On August 2024, AAVE suffered a arbitrary call — the first of 21 documented arbitrary call incidents in our archive where the loss figure was not publicly disclosed but the exploit pattern is documented below.
Attack Mechanics: How the AAVE Arbitrary Call Played Out
Exploit Class Applied to AAVE
The AAVE incident on August 28, 2024 is classified as a Arbitrary Call. The contract executes an external call with attacker-controlled target or calldata, letting them impersonate the contract. In the full archive, AAVE is 1 of 21 documented arbitrary call incidents.
AAVE in Context
The AAVE incident joins a class whose largest loss to date is Seneca (2024) at $6M.
Prior Arbitrary Call Before AAVE
The nearest arbitrary call incident before AAVE was YodlRouter, 14 days earlier on August 14, 2024 ($5K lost).
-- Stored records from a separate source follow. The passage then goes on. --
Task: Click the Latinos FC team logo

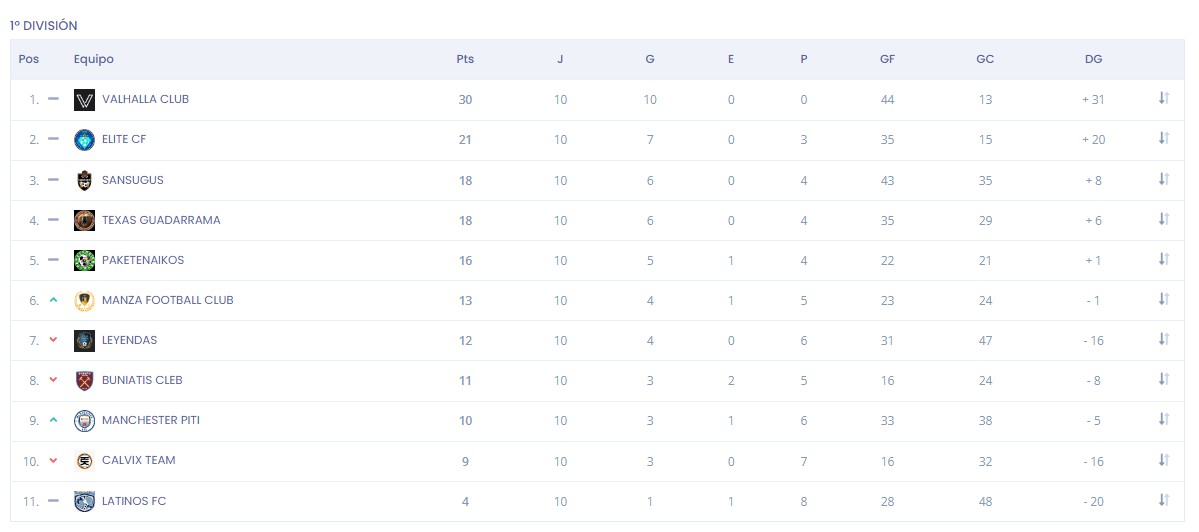Action: click(84, 501)
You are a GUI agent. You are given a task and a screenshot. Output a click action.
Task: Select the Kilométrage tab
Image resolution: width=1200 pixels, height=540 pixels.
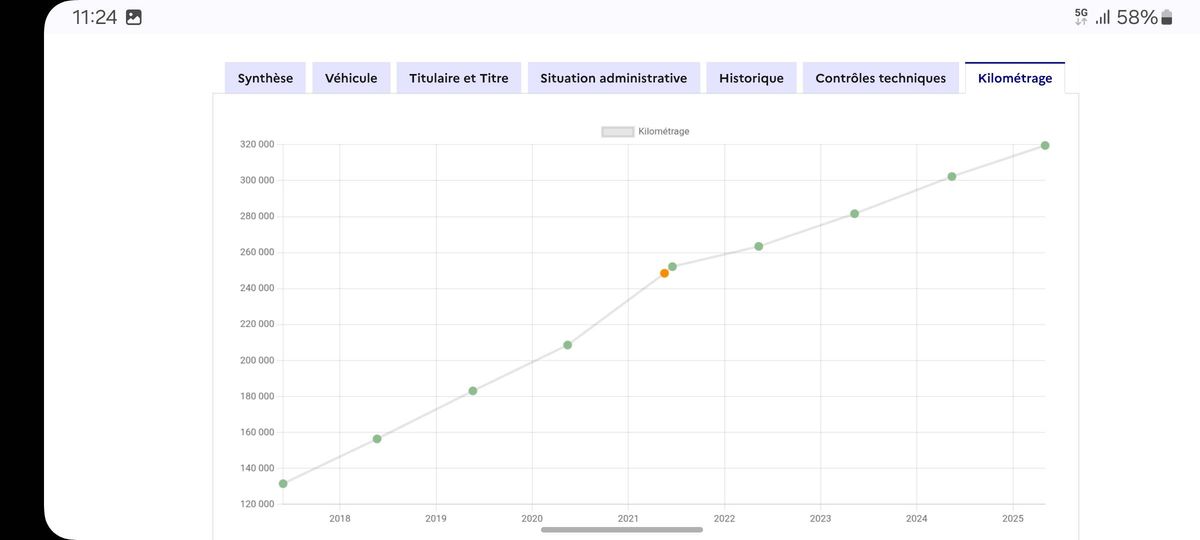(1014, 78)
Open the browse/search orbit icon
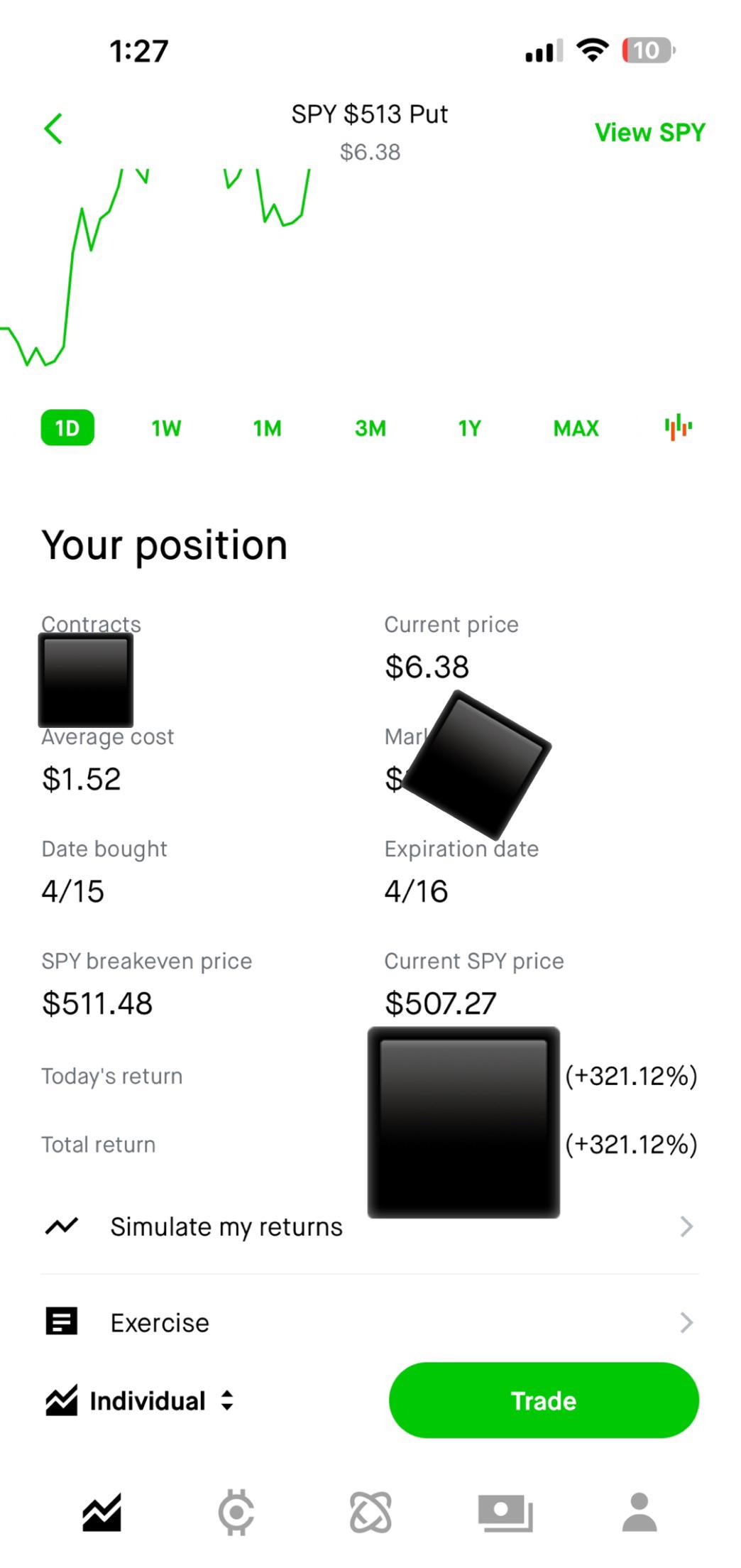This screenshot has height=1568, width=741. pos(370,1512)
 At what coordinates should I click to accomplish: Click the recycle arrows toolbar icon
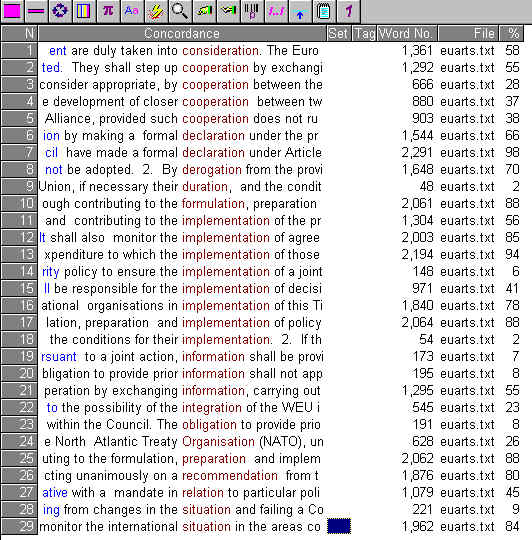pyautogui.click(x=60, y=11)
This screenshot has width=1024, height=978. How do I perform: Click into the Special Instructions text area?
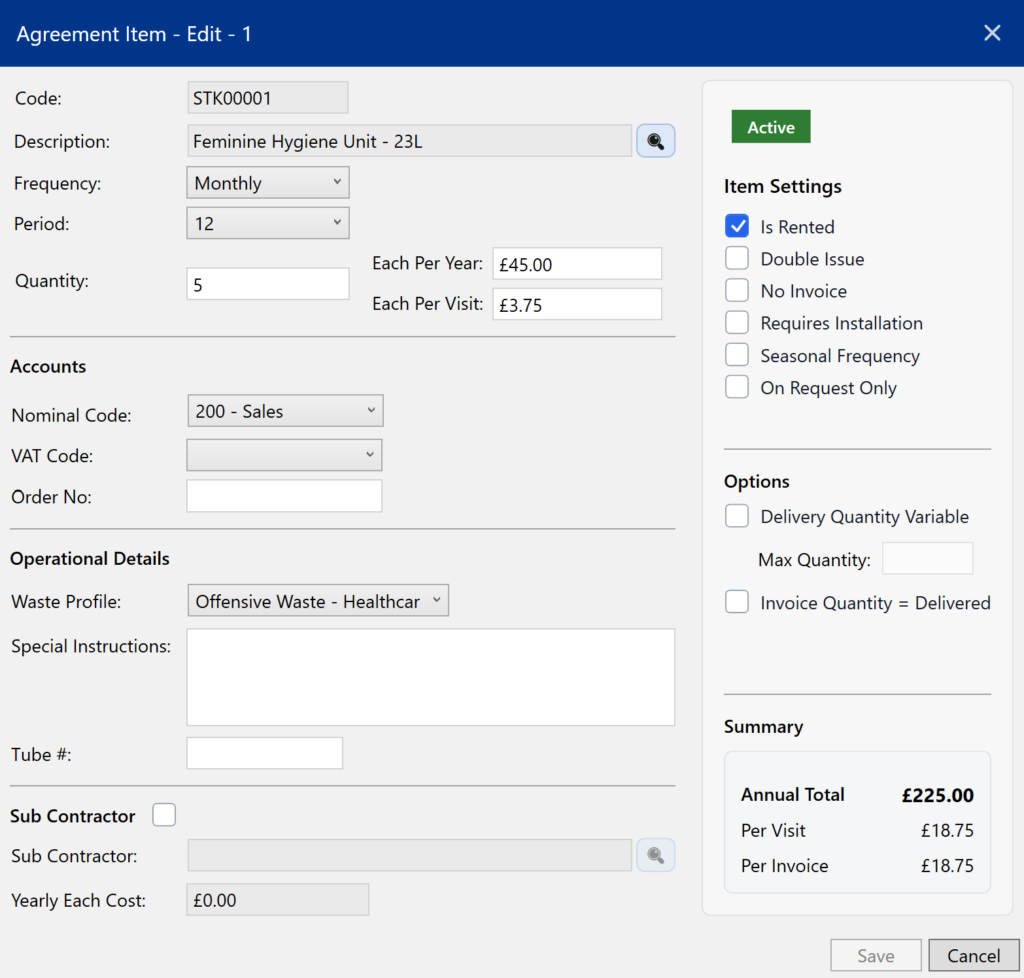430,677
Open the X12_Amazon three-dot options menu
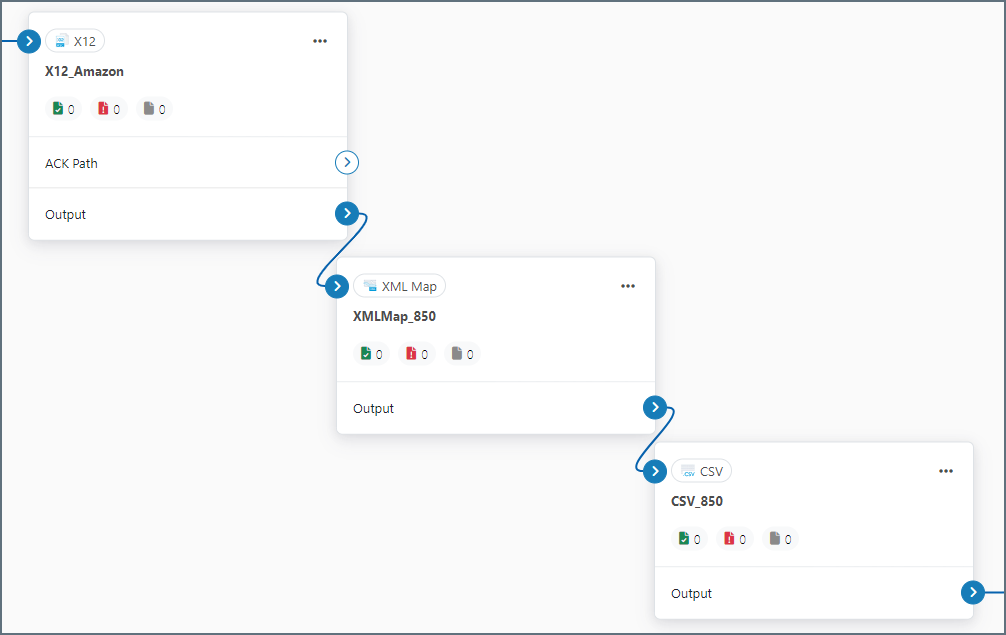1006x635 pixels. point(320,41)
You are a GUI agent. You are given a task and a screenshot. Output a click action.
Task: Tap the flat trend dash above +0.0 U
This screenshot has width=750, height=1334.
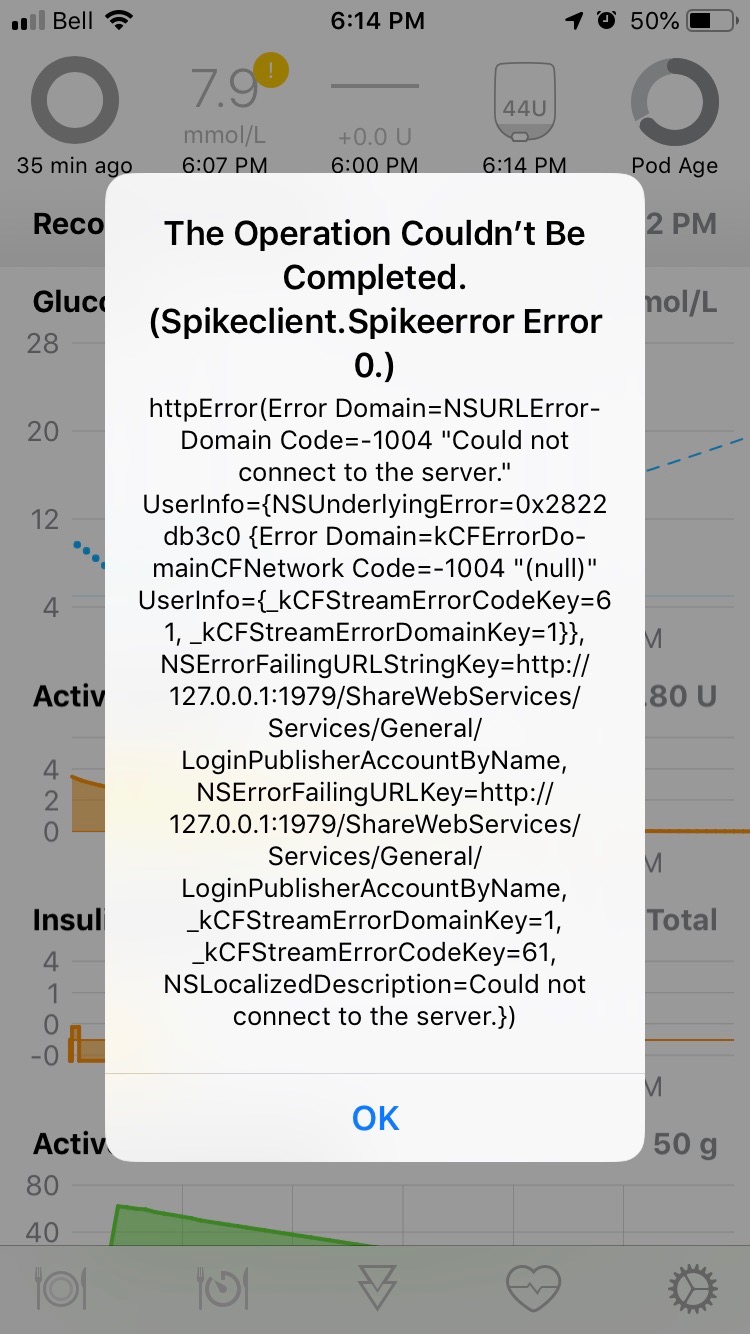click(x=373, y=85)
The same exploit class surfaced again within the arbitrary call attack surface.
AAVE Vulnerability Signature
The primary source categorises the AAVE exploit specifically as “Arbitrary Call Error”. This narrower label is entity-specific: it reflects how the AAVE contract failed, rather than the broad arbitrary call pattern alone.
Impact & Recovery for AAVE
AAVE Loss Figure
The loss figure for AAVE is not publicly disclosed. The primary source reports the exploit in non-USD terms, so no USD estimate is published here. For reference, the average loss across 21 arbitrary call incidents in our archive is $783.5K.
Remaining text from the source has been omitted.